A tarsier's cannot move its eyes, which are so big that there is no room for them to move in their sockets. However, it can turn its head more than 180 degrees, so it has a wide visual field.
Tarsiers have gray hair mixed with brown, red, buff or yellow. They have round heads, big, moveable ears that stick out and look like bat ears, short nose and slim bodies. The tarsier has a long, skinny tail, about twice the length of its body. The tail is hairless except for a tuft at the end.
Tarsiers have short front legs and long back legs.
The hind legs of a tarsier are longer in proportion to its body than the legs of any other mammal.
The length of the tarsier's legs comes from its long ankle bones - or tarsals. That is how the tarsier gets its name. The two bones of the lower leg, the tibia and the fibula are fused together.
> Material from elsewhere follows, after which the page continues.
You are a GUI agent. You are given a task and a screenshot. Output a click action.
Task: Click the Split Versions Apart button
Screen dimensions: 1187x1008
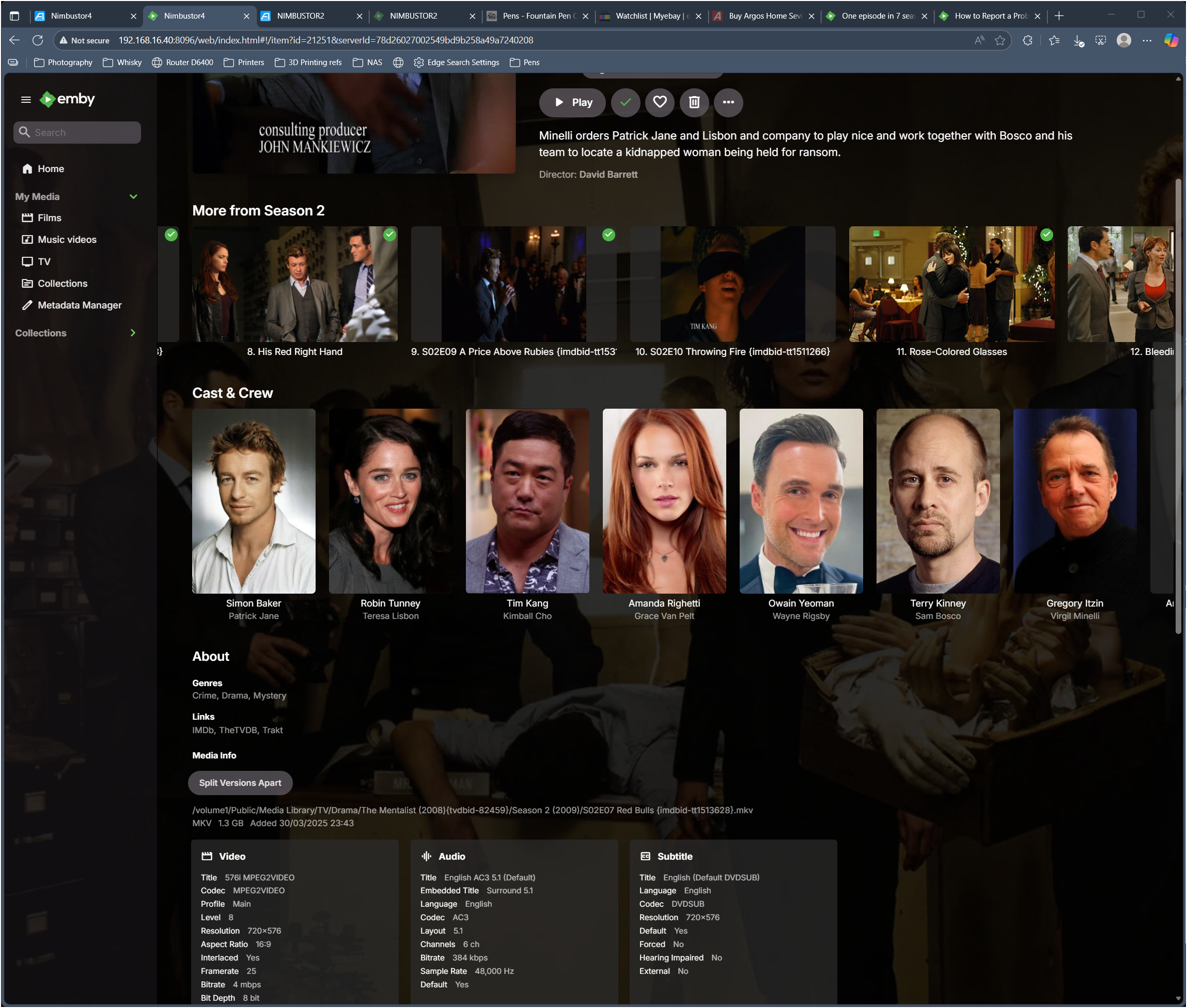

This arrangement allows the tarsier to be an amazing jumper. It can jump 40 times the length of its body.
Tarsiers live in trees and often leap from tree trunk to tree trunk. They also sometimes leap to and from the ground.
They have finger and toe pads that help them cling to tree trunks.
Their tails are also useful for clinging.
In addition to jumping, tarsiers can climb using two or four limbs. They can also walk on four limbs.
Tarsiers have claws on their second and third toes. These are used for grooming.
A tarsier's diet consists mostly of insects but may also include snakes, lizards, frogs, birds and bats. The tarsier is the only primate that is entirely carnivorous.
Tarsiers live in small social groups. They communicate vocally, making high pitched calls, as well as by scent.
The tarsier has a gestation period of 6 months. Baby tarsiers can climb as soon as they are born.
There are 8 species of tarsier alive today: the pygmy tarsier (Tarsius pumilus), the Philippine tarsier (Tarsius syrichta), Horsfield's tarsier or the western tarsier (Tarsius bancanus), Dian's tarsier (Tarsius Diane), the spectral tarsier (Tarsius tarsier), the Sangihe tarsier (Tarsius sangirensis), the Peleng tarsier (Tarsius pelengensis) and the Lariang tarsier (Tarsius lariang).
Today, most tarsier species are threatened or endangered as the result of habitat destruction, hunting and the pet trade. Tarsiers sometimes become victims of pet cats. They do not adapt to captivity very well.